沖縄のまちやぐわー

平成の世で激減したのが沖縄のまちやぐわーではないでしょうか。
まちやぐわーがなんなのか分からない世代の沖縄移住者の方も今後増えてくるかもしれないので書いておきますと、これ、漢字で書くと町屋小。
意味は小さな商店と言ったところです。
コンビニの大量出店で駆逐されるまでは、沖縄のまちやぐわーが地元のコンビニとしての役割を果たしていました。

まちやぐわーは大体オバァがひとりで店番をしているくらいの規模で、お店に看板なんかもないので店名が分からないんですけれど、まぁこんなことはまちやぐわーかオバァの店、で済ませたらいいのであまり大きな問題ではありません。

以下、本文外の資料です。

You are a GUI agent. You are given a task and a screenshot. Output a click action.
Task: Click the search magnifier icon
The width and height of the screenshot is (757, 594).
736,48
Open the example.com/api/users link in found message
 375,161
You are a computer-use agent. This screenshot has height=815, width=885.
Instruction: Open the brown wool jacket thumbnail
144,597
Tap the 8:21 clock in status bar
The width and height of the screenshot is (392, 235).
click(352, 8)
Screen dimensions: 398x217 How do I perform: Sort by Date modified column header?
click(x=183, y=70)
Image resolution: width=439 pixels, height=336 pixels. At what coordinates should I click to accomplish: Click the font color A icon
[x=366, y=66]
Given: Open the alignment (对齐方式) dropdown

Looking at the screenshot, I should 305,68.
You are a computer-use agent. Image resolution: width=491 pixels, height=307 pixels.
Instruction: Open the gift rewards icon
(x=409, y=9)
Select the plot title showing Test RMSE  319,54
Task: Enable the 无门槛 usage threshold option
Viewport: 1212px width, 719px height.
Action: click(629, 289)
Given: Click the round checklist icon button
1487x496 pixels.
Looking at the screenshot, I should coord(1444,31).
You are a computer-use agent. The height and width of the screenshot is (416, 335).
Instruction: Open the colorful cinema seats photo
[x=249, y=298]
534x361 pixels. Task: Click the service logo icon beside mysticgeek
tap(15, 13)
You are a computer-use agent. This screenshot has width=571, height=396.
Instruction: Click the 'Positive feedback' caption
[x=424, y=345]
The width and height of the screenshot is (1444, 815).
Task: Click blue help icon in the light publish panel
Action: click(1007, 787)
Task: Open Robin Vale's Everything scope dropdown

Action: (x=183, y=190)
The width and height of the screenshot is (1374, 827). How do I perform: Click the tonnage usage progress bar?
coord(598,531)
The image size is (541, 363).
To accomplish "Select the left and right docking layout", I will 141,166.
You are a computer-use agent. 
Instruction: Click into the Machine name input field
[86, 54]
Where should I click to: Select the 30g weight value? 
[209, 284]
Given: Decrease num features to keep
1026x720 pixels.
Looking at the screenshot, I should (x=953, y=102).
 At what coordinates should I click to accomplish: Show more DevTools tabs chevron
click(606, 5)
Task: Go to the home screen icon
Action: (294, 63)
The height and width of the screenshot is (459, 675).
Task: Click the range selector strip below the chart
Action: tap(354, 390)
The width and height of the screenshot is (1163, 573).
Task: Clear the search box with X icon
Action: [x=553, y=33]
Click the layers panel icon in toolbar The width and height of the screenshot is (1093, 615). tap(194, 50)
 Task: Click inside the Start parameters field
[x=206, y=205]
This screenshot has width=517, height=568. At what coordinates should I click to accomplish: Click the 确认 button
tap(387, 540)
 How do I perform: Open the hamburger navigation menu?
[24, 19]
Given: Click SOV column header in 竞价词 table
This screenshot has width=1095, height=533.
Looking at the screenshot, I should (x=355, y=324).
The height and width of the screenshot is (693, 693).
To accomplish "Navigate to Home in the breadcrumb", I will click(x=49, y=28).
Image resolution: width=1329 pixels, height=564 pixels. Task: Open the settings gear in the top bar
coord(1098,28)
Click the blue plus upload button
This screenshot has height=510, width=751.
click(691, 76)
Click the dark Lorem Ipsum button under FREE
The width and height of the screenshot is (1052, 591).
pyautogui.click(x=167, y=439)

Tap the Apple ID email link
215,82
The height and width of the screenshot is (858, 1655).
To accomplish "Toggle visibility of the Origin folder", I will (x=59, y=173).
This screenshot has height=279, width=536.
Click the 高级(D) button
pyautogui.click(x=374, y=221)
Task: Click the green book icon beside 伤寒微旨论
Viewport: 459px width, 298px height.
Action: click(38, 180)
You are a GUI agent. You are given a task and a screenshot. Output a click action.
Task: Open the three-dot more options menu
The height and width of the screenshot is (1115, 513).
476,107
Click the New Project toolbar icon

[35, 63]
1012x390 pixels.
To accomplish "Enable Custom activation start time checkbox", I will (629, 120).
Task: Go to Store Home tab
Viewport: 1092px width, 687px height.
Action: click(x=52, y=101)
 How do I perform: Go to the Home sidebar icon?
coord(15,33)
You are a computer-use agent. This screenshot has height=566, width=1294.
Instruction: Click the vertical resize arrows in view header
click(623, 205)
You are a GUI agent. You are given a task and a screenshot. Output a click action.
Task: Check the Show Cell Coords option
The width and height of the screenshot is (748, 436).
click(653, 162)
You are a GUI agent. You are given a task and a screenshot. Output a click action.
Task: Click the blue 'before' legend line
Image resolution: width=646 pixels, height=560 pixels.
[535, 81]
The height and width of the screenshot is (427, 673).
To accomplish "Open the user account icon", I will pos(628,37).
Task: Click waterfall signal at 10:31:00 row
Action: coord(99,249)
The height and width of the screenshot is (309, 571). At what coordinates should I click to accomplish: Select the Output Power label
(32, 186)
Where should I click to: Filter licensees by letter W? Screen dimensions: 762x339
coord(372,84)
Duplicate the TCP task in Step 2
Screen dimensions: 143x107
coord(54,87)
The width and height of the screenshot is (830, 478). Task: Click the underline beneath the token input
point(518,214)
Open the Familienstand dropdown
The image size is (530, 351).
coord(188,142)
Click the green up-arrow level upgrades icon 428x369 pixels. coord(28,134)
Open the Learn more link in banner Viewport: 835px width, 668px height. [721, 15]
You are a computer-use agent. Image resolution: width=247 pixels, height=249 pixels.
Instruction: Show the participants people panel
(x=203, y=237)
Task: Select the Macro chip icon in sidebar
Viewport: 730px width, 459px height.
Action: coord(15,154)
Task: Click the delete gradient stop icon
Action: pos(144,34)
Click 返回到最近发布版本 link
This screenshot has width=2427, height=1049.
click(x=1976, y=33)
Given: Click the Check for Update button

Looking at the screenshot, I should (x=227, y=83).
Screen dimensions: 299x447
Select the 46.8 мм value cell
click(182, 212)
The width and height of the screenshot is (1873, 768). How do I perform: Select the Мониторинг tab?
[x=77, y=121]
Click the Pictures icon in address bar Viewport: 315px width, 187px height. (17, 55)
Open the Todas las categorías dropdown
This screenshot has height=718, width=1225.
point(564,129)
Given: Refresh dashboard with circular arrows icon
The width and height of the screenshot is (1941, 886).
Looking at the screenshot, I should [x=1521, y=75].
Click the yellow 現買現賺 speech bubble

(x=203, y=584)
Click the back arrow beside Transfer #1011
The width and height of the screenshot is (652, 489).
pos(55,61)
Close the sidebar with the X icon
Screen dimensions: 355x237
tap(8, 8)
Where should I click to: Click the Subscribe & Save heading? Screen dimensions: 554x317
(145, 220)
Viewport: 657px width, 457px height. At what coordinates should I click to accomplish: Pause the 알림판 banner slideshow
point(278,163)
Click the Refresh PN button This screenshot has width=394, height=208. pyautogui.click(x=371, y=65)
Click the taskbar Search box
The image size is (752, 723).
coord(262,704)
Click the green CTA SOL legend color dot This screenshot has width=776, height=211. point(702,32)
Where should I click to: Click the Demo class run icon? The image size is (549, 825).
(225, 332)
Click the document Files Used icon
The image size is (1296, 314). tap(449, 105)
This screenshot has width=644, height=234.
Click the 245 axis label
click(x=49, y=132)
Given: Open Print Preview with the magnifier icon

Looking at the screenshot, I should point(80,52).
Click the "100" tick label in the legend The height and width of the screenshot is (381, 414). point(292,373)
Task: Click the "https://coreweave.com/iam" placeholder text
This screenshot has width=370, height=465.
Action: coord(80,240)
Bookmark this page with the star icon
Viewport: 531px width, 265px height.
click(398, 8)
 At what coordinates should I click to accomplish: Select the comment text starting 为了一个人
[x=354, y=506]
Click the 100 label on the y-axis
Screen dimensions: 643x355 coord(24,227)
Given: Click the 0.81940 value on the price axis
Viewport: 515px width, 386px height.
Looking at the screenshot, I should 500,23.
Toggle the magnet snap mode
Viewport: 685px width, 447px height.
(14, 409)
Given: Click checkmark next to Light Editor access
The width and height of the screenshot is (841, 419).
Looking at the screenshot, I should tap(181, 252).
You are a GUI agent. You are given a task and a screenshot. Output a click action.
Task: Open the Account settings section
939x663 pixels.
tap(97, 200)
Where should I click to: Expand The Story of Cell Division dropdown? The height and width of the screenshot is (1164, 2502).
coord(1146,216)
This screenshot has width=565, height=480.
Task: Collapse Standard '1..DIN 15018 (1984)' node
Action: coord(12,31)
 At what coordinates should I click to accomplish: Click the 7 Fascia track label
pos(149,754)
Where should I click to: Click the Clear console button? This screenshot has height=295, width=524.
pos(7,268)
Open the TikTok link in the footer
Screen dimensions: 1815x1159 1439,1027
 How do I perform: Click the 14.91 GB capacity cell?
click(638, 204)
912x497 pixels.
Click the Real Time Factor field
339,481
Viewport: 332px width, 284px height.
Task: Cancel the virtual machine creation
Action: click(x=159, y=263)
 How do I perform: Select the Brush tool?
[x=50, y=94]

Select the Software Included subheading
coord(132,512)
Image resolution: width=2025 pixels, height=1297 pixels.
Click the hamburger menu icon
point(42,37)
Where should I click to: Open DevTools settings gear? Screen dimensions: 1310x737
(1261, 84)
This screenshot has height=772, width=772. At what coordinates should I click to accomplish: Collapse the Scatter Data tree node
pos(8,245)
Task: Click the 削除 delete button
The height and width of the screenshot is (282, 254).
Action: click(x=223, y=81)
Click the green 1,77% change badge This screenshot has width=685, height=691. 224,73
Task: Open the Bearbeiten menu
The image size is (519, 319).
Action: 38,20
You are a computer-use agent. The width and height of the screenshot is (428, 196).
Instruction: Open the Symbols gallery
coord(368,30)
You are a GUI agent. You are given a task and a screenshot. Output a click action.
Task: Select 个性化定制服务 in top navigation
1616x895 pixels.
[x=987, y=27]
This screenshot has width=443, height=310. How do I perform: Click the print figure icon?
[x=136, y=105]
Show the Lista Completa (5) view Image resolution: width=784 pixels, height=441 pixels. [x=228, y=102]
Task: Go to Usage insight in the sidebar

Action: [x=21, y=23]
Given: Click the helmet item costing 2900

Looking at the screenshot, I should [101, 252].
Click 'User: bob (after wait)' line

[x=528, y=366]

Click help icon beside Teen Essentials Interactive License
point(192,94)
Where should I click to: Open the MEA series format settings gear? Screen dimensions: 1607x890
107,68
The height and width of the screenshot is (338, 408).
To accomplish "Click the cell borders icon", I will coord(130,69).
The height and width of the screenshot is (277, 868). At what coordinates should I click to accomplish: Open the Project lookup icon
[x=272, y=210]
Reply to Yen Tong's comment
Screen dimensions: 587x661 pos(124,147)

沖縄に着いてすぐの時、私たちは結構まちやぐわーに行って「冷し物」なんかを買ってたんです。
冷し物って、冷たい飲み物のことらしいんですけれど、まちやぐわーでは、常温の飲料よりも若干割高になっていたような気がするんですが、これは私の思い込みかも知れません。
他の商品もコンビニ同様、オバァが小遣い稼ぎに仕事をしているので、大体お値段は高め水準でした。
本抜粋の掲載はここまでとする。